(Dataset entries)
# # # # # # #

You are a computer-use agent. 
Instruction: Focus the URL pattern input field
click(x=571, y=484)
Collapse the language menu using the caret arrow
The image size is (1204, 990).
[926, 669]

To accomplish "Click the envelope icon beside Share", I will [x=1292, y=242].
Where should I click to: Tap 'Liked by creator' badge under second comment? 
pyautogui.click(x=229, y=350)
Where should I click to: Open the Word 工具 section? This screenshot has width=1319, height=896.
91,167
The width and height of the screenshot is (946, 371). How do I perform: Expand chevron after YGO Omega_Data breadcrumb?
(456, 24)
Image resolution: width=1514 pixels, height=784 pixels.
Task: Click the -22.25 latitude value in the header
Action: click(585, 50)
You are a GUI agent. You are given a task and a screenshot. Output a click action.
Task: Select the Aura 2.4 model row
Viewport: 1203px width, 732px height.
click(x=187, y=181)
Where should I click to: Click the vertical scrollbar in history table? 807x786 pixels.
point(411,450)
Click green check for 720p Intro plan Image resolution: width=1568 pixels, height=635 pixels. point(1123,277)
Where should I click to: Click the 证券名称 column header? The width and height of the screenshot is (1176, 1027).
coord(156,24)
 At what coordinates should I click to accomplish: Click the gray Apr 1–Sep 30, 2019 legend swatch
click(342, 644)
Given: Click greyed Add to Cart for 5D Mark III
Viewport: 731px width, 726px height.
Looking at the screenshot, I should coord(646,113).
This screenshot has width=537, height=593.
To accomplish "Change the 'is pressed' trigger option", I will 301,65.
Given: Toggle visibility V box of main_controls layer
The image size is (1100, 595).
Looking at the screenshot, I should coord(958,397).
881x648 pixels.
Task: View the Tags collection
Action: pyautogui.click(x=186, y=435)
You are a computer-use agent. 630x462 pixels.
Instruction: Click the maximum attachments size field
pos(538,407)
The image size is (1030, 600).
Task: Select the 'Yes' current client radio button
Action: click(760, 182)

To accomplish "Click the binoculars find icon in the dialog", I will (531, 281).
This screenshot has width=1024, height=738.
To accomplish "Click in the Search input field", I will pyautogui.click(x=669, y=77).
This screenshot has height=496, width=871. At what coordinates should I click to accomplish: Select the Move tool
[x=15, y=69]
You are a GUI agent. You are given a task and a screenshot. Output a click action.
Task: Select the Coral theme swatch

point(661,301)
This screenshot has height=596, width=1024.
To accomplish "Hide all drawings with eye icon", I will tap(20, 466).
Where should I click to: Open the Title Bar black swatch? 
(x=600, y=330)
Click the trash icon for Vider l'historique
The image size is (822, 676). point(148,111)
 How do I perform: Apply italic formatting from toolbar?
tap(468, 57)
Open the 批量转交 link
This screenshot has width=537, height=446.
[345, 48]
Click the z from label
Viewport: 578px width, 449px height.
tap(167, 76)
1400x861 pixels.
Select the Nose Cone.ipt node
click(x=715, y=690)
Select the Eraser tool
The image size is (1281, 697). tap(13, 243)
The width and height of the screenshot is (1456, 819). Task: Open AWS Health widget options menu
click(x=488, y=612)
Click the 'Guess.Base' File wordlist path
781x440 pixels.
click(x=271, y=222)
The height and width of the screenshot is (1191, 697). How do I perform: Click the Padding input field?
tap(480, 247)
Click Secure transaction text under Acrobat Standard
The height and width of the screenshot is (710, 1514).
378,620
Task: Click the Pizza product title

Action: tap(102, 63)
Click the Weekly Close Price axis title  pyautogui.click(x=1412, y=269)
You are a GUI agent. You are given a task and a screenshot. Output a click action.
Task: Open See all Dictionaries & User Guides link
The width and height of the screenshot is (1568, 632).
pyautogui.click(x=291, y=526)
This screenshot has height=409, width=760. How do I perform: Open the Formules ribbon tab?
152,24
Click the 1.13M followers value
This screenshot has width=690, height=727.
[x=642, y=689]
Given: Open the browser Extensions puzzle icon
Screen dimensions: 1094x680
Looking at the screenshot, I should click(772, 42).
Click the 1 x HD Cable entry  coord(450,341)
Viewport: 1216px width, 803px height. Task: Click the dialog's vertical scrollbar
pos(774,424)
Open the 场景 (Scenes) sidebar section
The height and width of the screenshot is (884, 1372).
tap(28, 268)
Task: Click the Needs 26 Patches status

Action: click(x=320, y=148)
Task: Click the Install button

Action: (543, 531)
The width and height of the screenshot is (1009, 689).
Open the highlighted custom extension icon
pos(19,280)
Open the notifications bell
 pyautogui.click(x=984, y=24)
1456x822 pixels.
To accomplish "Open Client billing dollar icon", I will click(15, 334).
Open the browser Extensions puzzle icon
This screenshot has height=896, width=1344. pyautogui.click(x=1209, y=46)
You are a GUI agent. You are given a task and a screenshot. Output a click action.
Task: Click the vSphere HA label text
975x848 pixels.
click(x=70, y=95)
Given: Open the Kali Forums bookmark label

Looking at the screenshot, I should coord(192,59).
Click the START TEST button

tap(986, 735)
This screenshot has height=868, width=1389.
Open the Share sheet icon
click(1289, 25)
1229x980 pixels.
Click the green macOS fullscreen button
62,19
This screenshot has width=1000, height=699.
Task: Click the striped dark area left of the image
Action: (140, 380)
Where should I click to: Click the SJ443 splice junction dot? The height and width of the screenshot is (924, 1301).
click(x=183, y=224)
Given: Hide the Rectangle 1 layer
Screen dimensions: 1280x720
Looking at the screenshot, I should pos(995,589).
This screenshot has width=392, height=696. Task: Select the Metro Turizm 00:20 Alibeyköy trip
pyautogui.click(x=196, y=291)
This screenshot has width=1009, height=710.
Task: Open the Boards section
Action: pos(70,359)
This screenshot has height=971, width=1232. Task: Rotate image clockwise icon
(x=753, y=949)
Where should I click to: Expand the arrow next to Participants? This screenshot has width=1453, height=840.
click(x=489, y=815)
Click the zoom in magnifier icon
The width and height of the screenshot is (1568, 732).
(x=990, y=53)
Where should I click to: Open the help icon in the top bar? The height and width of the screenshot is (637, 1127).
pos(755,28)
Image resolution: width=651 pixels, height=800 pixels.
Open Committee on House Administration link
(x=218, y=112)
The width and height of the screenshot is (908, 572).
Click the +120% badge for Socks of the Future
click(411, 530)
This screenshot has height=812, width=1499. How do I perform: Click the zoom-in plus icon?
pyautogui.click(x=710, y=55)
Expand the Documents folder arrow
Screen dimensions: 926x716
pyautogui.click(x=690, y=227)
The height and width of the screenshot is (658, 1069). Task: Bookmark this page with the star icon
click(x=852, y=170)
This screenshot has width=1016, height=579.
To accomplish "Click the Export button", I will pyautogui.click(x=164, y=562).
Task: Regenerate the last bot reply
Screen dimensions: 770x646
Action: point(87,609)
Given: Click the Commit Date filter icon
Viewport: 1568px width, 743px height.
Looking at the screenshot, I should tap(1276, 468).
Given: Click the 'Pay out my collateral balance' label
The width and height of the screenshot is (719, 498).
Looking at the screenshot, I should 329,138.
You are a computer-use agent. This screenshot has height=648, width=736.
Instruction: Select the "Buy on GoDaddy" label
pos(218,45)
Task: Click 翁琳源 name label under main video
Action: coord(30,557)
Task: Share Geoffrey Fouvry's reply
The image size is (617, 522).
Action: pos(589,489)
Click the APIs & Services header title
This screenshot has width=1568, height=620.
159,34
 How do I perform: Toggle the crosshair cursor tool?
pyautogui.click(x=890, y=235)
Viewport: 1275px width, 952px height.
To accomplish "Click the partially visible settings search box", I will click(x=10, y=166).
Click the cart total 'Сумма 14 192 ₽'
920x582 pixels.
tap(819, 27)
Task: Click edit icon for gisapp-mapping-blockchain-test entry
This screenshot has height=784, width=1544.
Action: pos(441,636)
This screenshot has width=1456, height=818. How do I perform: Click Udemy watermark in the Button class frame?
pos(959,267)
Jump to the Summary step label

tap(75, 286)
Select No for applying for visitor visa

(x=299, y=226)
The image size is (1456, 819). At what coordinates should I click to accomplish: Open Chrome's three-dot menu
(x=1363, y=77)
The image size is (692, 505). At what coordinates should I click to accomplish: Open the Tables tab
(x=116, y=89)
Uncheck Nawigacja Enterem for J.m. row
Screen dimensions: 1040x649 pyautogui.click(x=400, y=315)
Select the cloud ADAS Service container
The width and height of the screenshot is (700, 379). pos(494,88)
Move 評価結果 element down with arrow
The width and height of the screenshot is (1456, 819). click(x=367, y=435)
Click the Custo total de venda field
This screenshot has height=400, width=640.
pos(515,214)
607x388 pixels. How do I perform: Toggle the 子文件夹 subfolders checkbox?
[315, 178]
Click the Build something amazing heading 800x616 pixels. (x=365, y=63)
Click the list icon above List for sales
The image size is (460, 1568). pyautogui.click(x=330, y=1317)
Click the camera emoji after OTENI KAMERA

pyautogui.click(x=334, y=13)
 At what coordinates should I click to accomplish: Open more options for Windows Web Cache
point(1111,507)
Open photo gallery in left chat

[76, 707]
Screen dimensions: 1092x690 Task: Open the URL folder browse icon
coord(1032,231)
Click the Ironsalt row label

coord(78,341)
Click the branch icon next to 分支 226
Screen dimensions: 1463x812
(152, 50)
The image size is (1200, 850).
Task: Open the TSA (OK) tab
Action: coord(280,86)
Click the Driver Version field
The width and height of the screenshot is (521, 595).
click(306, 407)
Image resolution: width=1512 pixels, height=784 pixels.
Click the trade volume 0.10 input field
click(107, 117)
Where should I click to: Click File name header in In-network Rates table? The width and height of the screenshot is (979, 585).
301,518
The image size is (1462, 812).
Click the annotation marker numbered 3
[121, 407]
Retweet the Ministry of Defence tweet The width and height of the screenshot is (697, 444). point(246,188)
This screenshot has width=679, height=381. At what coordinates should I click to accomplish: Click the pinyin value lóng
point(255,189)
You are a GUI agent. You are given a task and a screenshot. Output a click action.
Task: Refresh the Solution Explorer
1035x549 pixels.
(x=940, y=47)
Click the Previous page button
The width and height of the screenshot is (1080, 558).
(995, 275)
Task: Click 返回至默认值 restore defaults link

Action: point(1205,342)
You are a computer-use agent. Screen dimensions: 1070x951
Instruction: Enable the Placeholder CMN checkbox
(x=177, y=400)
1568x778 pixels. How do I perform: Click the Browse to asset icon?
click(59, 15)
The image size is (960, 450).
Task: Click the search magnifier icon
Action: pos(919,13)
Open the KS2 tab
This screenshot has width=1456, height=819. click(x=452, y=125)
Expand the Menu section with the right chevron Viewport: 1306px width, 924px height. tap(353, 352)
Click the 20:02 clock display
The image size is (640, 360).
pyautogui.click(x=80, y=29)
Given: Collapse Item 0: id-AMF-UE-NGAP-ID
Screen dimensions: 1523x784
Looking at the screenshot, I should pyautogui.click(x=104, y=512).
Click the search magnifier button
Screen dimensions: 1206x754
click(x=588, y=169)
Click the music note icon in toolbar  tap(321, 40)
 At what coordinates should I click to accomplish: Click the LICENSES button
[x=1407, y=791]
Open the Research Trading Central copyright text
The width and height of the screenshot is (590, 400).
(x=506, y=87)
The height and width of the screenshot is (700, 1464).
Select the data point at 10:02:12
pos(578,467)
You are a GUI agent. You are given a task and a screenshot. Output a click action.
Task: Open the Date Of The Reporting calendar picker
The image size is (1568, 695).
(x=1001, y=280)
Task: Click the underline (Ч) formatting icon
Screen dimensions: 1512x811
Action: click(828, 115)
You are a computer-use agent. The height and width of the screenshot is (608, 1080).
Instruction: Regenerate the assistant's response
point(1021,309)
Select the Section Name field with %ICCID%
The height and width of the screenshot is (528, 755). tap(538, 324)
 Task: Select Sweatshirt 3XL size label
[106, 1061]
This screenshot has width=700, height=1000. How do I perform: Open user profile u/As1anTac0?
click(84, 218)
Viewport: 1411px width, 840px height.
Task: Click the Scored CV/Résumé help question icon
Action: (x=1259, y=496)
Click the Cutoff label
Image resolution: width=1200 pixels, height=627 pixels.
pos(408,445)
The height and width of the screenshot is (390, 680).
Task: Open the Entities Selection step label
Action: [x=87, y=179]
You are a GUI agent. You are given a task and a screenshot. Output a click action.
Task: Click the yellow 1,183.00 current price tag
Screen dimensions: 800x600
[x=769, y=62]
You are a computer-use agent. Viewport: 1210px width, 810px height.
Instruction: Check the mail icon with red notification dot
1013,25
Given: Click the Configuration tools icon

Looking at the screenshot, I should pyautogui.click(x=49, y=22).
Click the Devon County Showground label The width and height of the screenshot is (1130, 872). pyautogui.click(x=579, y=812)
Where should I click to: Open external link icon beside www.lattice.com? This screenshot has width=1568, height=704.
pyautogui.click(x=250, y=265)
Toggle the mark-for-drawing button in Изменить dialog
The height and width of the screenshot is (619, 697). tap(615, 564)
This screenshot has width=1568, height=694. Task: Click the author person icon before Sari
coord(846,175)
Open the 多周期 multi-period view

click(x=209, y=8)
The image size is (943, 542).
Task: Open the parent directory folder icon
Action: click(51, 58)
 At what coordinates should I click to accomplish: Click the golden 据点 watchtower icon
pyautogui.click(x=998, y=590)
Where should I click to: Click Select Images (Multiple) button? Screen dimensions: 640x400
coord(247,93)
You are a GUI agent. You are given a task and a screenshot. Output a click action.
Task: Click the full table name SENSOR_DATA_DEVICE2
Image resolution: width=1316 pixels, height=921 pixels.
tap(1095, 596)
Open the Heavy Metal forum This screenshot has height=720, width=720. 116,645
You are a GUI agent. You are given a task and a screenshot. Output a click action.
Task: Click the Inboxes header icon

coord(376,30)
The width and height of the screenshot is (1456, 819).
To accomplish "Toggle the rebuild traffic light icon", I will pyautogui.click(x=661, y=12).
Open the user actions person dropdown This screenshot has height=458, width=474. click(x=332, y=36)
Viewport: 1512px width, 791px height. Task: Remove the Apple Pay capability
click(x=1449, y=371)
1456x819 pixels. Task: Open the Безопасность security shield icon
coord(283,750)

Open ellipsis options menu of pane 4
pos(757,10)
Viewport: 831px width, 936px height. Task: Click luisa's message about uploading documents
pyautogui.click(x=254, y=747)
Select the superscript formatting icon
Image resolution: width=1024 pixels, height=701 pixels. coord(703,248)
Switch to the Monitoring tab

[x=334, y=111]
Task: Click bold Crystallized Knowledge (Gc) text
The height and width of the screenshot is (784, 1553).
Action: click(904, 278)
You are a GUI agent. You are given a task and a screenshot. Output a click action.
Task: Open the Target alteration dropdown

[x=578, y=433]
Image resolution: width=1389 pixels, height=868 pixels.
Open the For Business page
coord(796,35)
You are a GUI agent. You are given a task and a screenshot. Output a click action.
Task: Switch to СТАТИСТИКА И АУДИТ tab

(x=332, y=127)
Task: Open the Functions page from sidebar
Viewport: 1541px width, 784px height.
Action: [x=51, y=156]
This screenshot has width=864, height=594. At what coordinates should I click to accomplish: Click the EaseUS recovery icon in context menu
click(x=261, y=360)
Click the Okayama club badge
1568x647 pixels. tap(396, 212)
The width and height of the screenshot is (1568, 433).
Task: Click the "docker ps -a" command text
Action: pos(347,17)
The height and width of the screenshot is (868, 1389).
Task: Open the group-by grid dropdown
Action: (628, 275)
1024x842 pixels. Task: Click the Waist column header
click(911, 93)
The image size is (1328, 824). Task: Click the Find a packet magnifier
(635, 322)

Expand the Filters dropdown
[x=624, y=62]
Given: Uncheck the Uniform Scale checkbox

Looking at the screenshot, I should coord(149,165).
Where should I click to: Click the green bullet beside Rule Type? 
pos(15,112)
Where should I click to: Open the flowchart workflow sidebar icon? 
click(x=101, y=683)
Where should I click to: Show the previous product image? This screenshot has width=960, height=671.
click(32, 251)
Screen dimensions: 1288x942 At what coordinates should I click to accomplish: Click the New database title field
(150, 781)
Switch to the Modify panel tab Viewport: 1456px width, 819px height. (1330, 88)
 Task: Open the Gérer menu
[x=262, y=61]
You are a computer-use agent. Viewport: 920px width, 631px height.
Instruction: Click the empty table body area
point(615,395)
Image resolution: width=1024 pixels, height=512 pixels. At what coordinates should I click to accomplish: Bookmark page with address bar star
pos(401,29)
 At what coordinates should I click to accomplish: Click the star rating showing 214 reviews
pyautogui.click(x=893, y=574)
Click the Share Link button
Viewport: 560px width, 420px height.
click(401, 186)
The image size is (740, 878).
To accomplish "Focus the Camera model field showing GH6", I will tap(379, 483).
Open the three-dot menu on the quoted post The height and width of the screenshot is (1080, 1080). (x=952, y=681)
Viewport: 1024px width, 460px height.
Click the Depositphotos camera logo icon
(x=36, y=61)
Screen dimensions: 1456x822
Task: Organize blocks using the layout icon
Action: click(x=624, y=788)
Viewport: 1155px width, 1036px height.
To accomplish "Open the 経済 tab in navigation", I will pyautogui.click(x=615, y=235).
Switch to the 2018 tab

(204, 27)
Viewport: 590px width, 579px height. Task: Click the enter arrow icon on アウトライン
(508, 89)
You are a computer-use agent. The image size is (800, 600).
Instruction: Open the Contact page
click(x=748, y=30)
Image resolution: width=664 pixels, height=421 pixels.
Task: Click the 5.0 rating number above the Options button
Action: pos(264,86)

# # # # # # #

Task prompt: Write out the lines starting at the one containing "1456x819 pixels. Task: Open" and ending at the one containing "click(x=101, y=683)", swapping "Where should I click to" for "Where do I click to" and leaving everything else unchanged.

The reply:
1456x819 pixels. Task: Open the Безопасность security shield icon
coord(283,750)

Open ellipsis options menu of pane 4
pos(757,10)
Viewport: 831px width, 936px height. Task: Click luisa's message about uploading documents
pyautogui.click(x=254, y=747)
Select the superscript formatting icon
Image resolution: width=1024 pixels, height=701 pixels. coord(703,248)
Switch to the Monitoring tab

[x=334, y=111]
Task: Click bold Crystallized Knowledge (Gc) text
The height and width of the screenshot is (784, 1553).
Action: click(904, 278)
You are a GUI agent. You are given a task and a screenshot. Output a click action.
Task: Open the Target alteration dropdown

[x=578, y=433]
Image resolution: width=1389 pixels, height=868 pixels.
Open the For Business page
coord(796,35)
You are a GUI agent. You are given a task and a screenshot. Output a click action.
Task: Switch to СТАТИСТИКА И АУДИТ tab

(x=332, y=127)
Task: Open the Functions page from sidebar
Viewport: 1541px width, 784px height.
Action: [x=51, y=156]
This screenshot has width=864, height=594. At what coordinates should I click to accomplish: Click the EaseUS recovery icon in context menu
click(x=261, y=360)
Click the Okayama club badge
1568x647 pixels. tap(396, 212)
The width and height of the screenshot is (1568, 433).
Task: Click the "docker ps -a" command text
Action: pos(347,17)
The height and width of the screenshot is (868, 1389).
Task: Open the group-by grid dropdown
Action: (628, 275)
1024x842 pixels. Task: Click the Waist column header
click(911, 93)
The image size is (1328, 824). Task: Click the Find a packet magnifier
(635, 322)

Expand the Filters dropdown
[x=624, y=62]
Given: Uncheck the Uniform Scale checkbox

Looking at the screenshot, I should coord(149,165).
Where do I click to: Click the green bullet beside Rule Type? 
pos(15,112)
Where do I click to: Open the flowchart workflow sidebar icon? 
click(x=101, y=683)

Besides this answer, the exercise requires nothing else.